* **TEXT TO READ**:
==*==
Skip to content

Runbook: PVC Stuck in Pending

Field Value
Domain Kubernetes
Alert kube_persistentvolumeclaim_status_phase{phase="Pending"} == 1 for >5 min
Severity P2
Est. Resolution Time 15-25 minutes
Escalation Timeout 30 minutes — page if not resolved
Last Tested 2026-03-19
Prerequisites kubectl access, cluster-admin or namespace-admin, kubeconfig configured

Quick Assessment (30 seconds)

# Run this first — it tells you the scope of the problem
kubectl get pvc -n <NAMESPACE>
If output shows: multiple PVCs Pending across different namespaces → The storage provisioner may be down; check the provisioner pod in kube-system before proceeding If output shows: a single PVC Pending → Continue with steps below

Step 1: Describe the PVC for Events

Why: The PVC events section is almost always the fastest path to the root cause — it shows provisioner messages, StorageClass errors, and topology failures.

kubectl describe pvc <PVC_NAME> -n <NAMESPACE>
Expected output — look for the Events section:
Events:
  Warning  ProvisioningFailed  90s   persistentvolume-controller
    storageclass.storage.k8s.io "fast-ssd" not found
Common event messages and what they mean: - storageclass ... not found → Wrong StorageClass name — go to Step 2 - no persistent volumes available for this claim → No matching PV — go to Step 3 - waiting for a volume to be created → Provisioner is working, wait longer or check provisioner — go to Step 4 - volume node affinity conflict → Zone/topology mismatch — go to Step 5 If no events appear: The provisioner may not be running at all — go to Step 4.

Step 2: Check StorageClass Exists

Why: A typo in the StorageClass name or a deleted StorageClass is a very common cause. Dynamic provisioning silently fails if the StorageClass does not exist.
==*==
* **STORED DATA**:
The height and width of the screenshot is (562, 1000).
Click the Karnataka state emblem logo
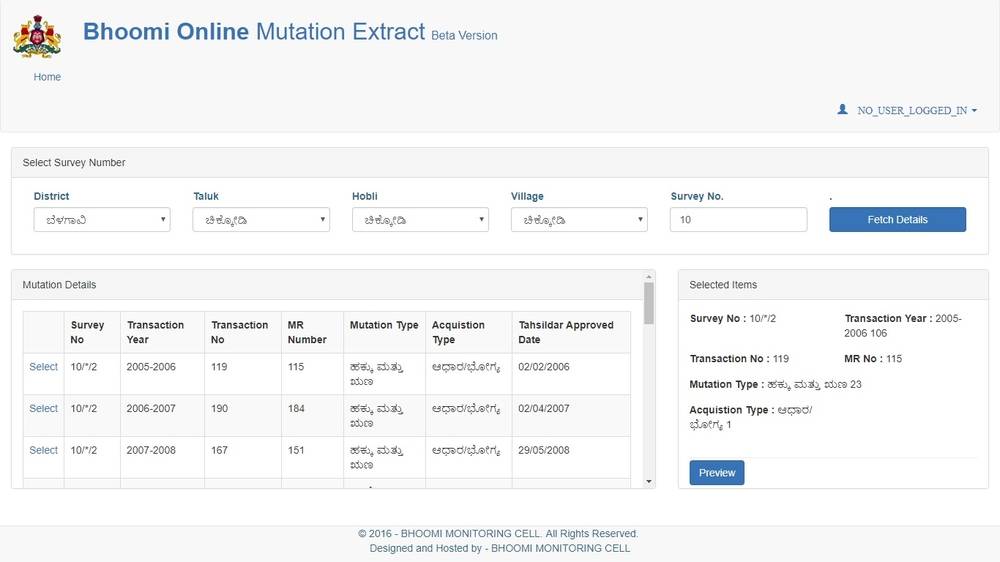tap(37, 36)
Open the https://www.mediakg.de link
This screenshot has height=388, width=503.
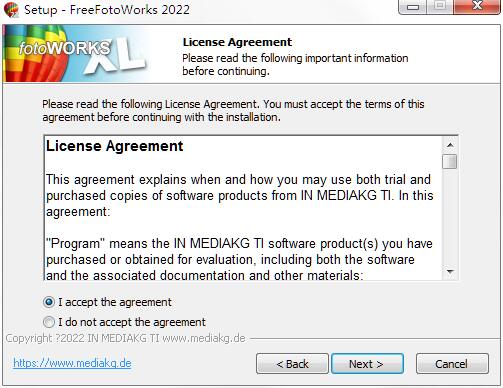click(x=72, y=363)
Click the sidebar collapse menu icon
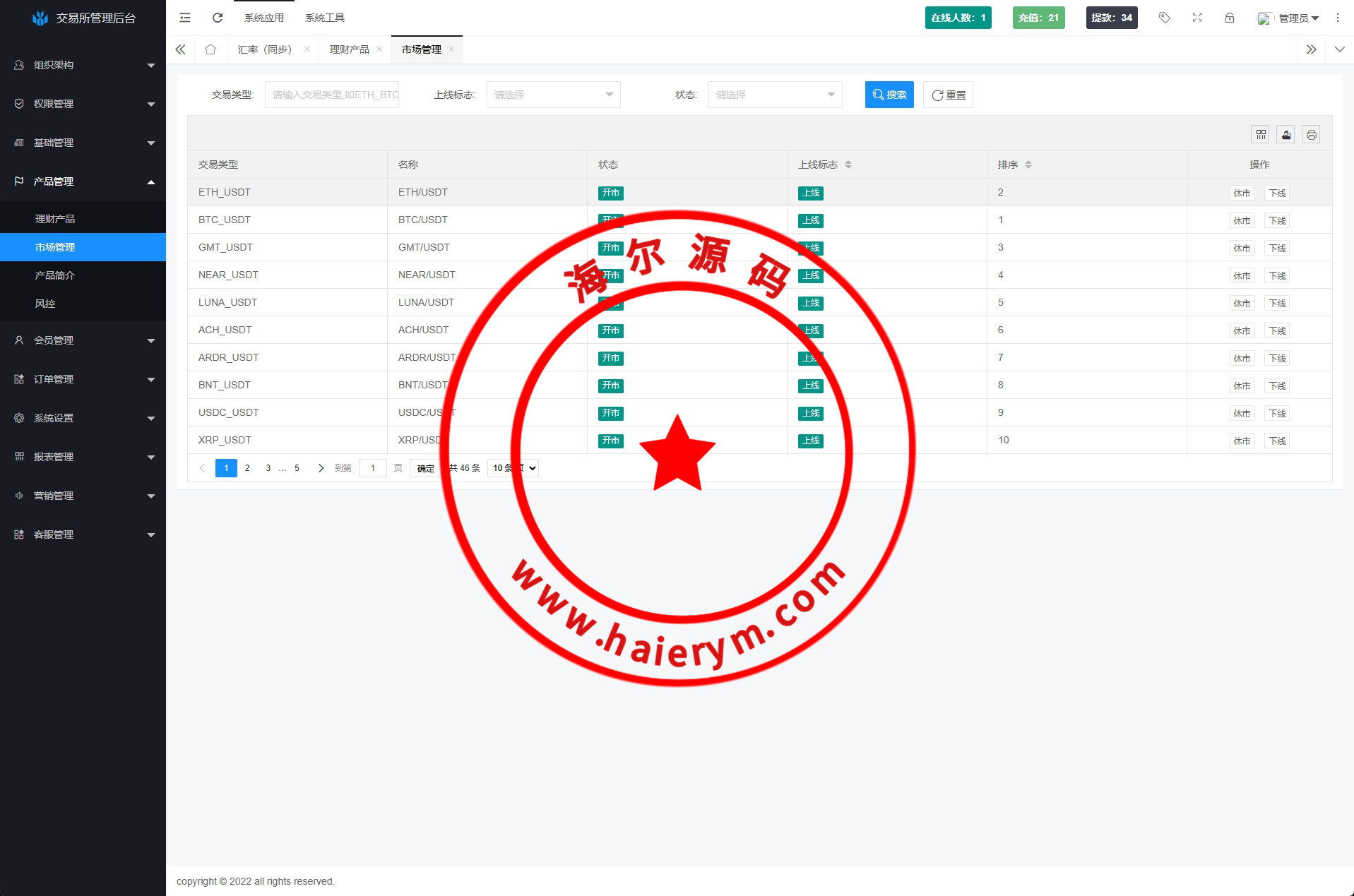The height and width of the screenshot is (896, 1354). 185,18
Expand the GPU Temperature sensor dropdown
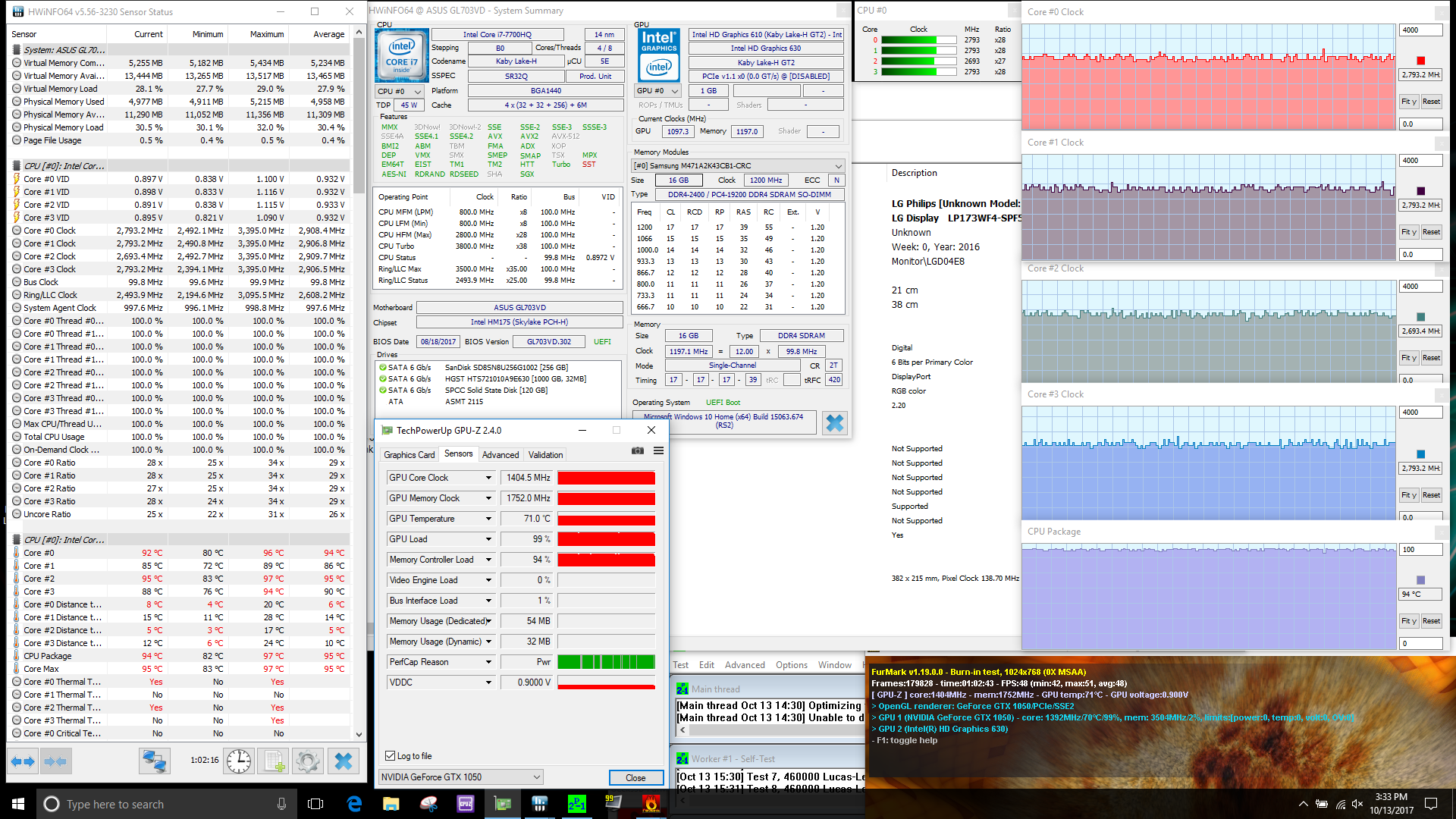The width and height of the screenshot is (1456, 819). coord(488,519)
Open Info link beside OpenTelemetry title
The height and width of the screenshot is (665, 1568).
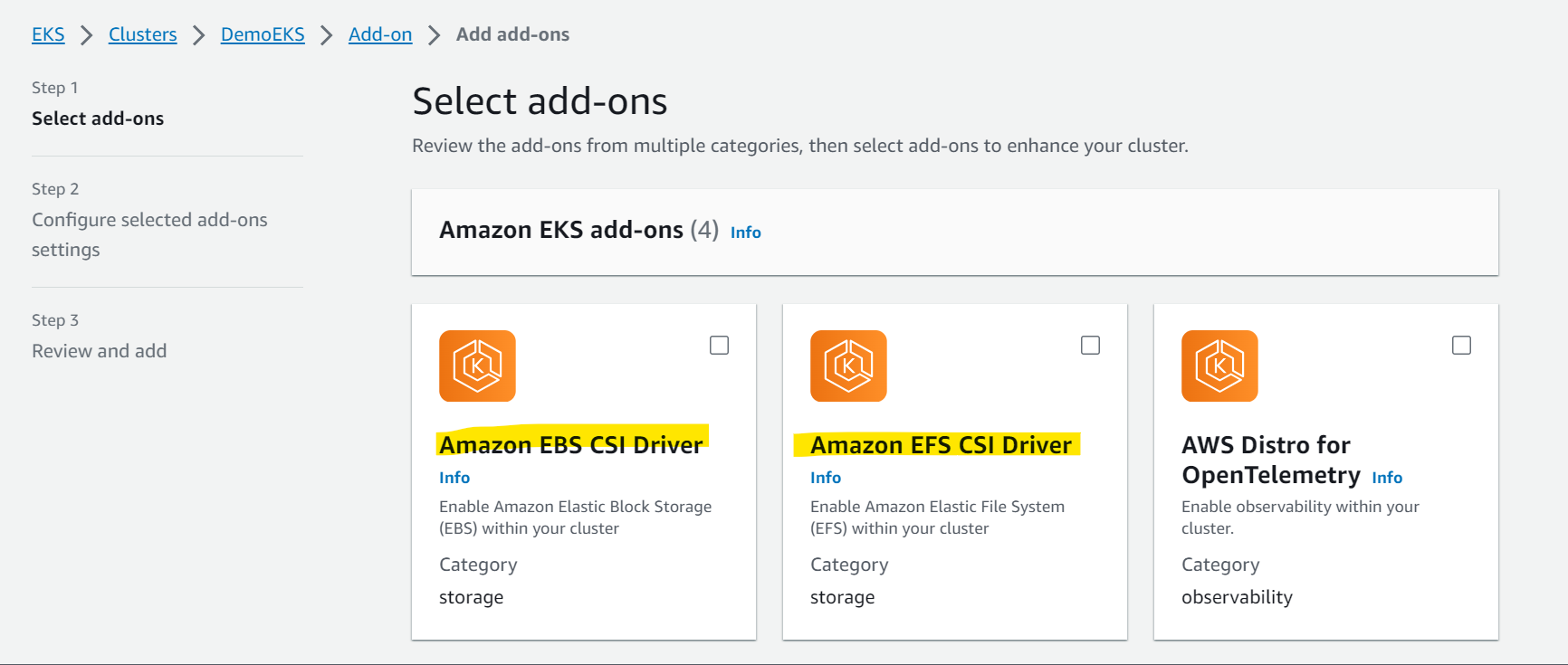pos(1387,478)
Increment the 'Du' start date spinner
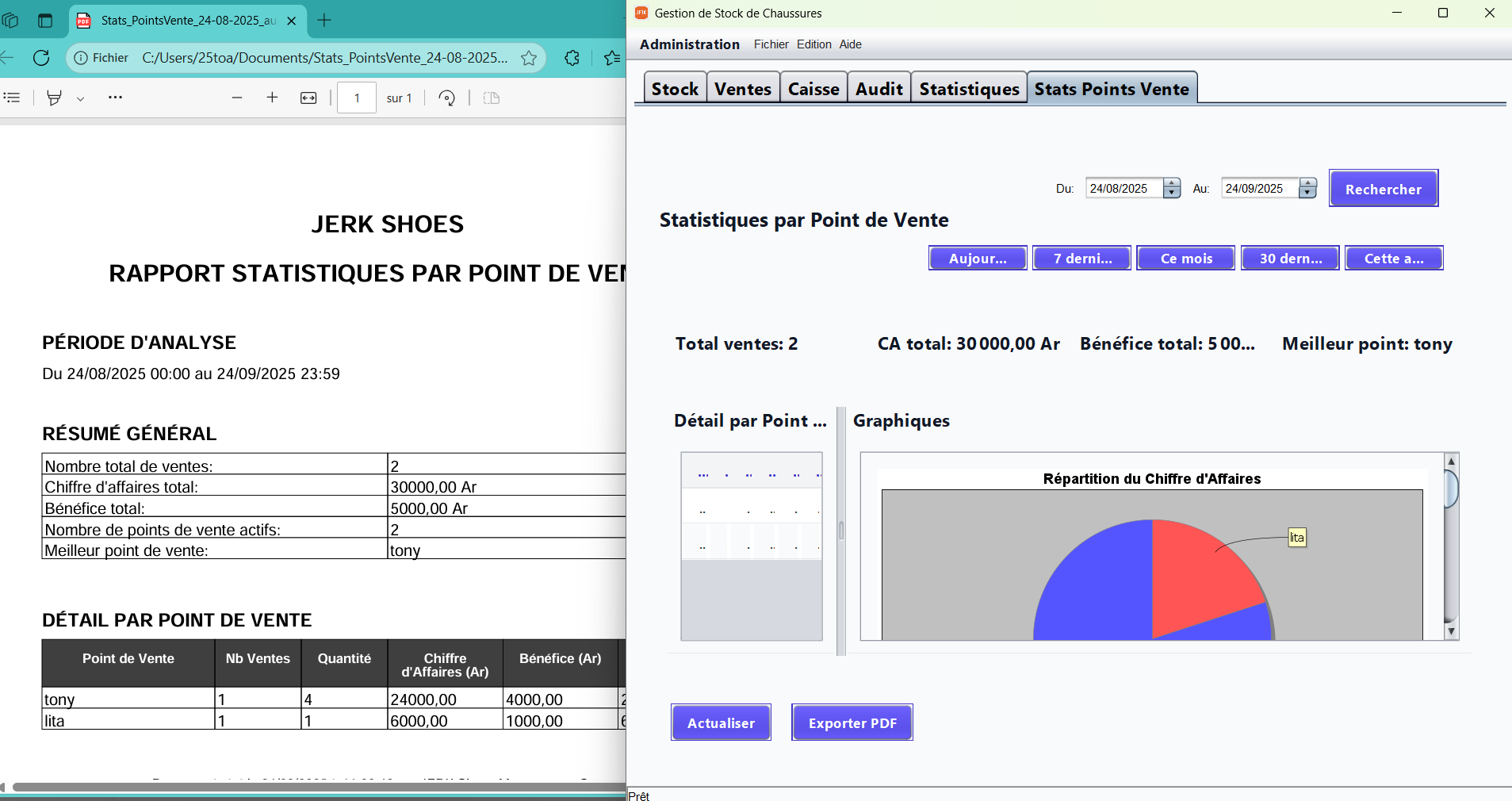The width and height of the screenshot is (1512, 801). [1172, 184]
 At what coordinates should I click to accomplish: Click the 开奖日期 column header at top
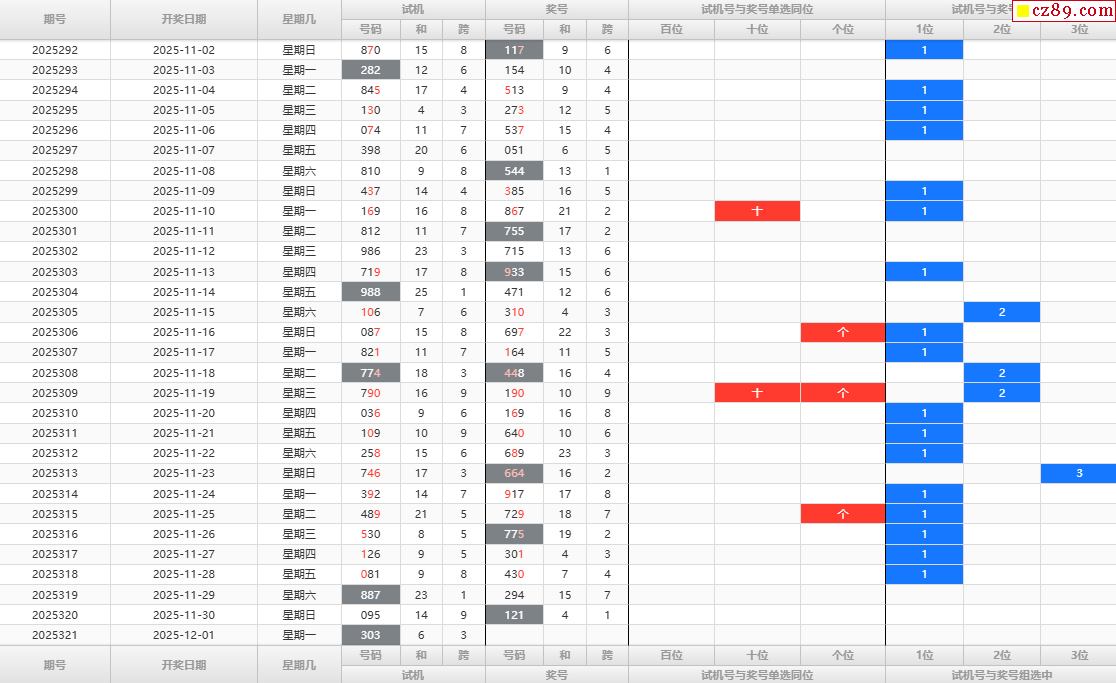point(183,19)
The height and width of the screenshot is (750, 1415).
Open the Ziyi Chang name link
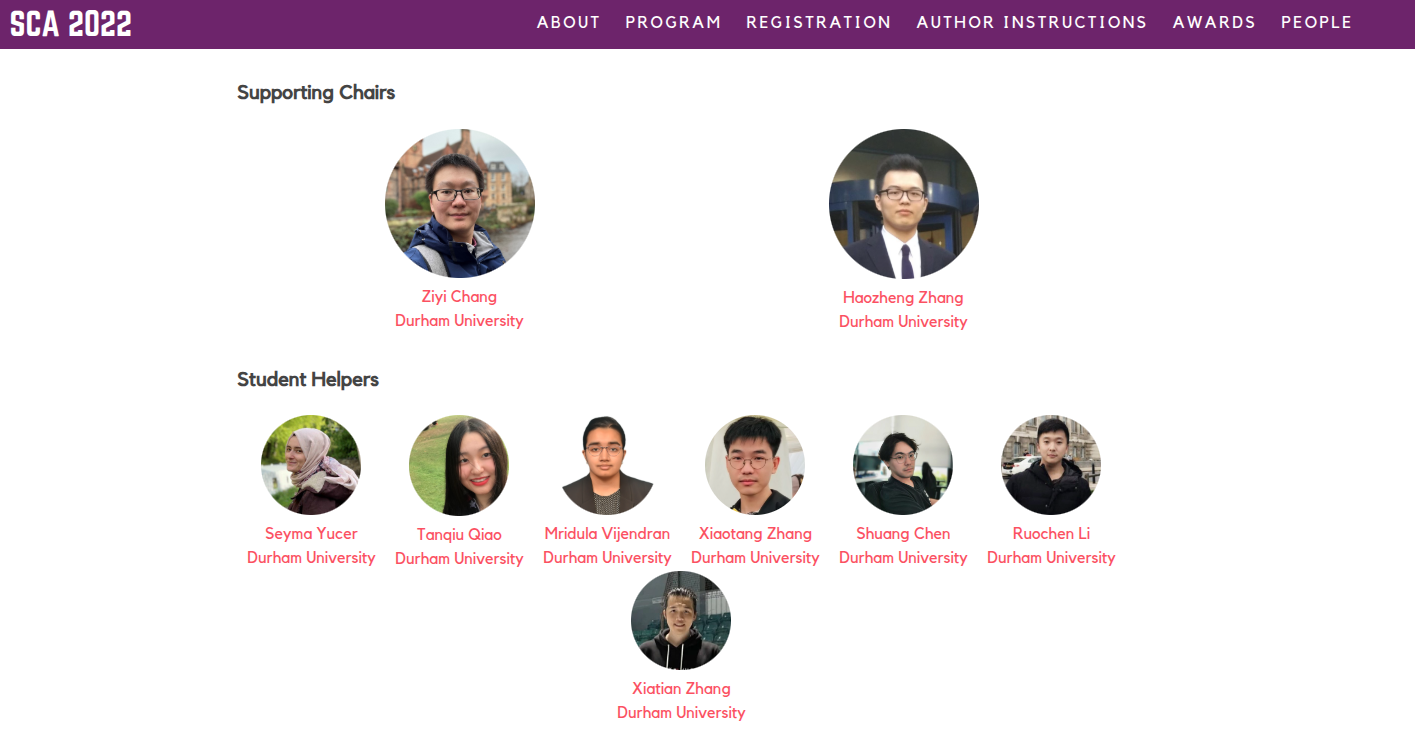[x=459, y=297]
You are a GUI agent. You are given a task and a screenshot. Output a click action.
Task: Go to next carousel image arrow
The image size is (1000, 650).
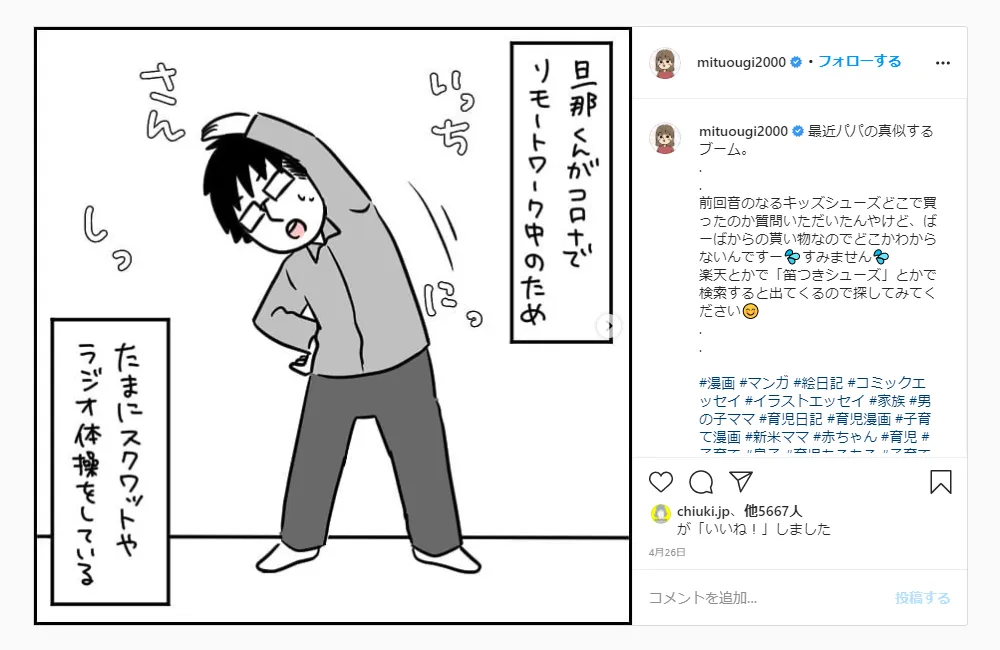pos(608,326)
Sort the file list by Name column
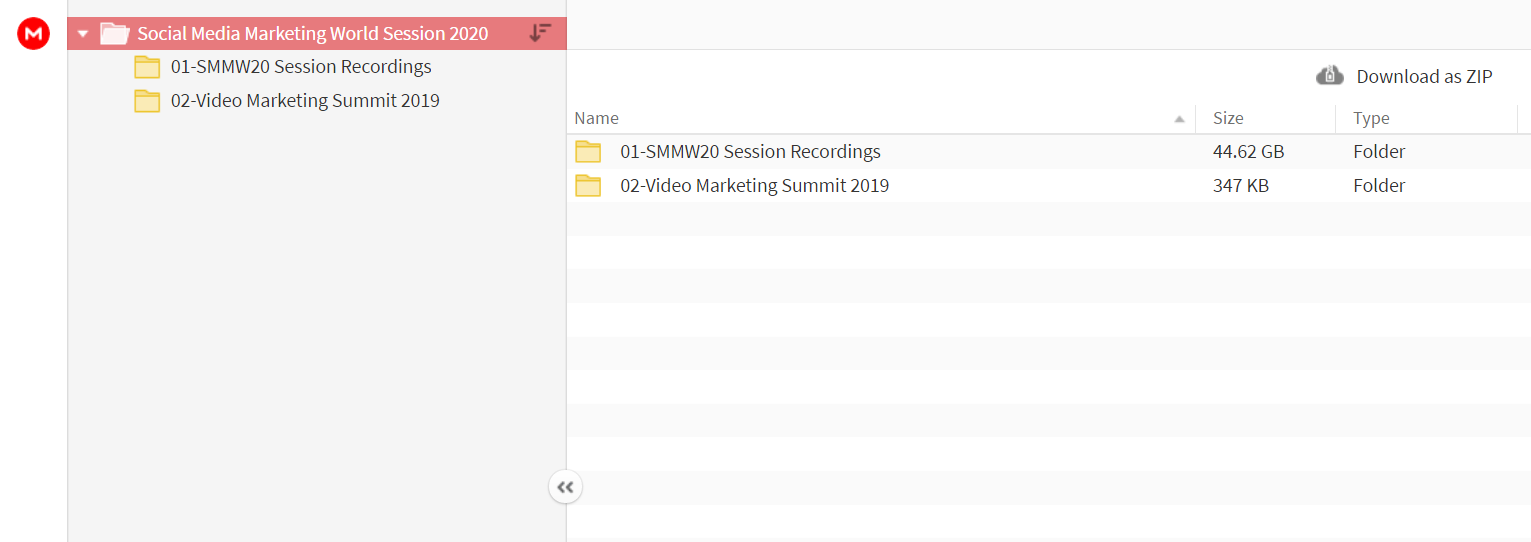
==*==
* **THE EXERCISE**: For each statement about the PVC runbook, say yes or no depending on whether it agrees with the runbook, and quote the exact words that decide it. (a) The alert is rated severity P1. (b) When no events appear, the runbook sends you to Step 4. (c) A volume node affinity conflict indicates a zone or topology mismatch. You won't need the listing for this.

* **FULL OUTPUT**:
(a) No: "Severity P2"
(b) Yes: "If no events appear: The provisioner may not be running at all — go to Step 4."
(c) Yes: "volume node affinity conflict → Zone/topology mismatch"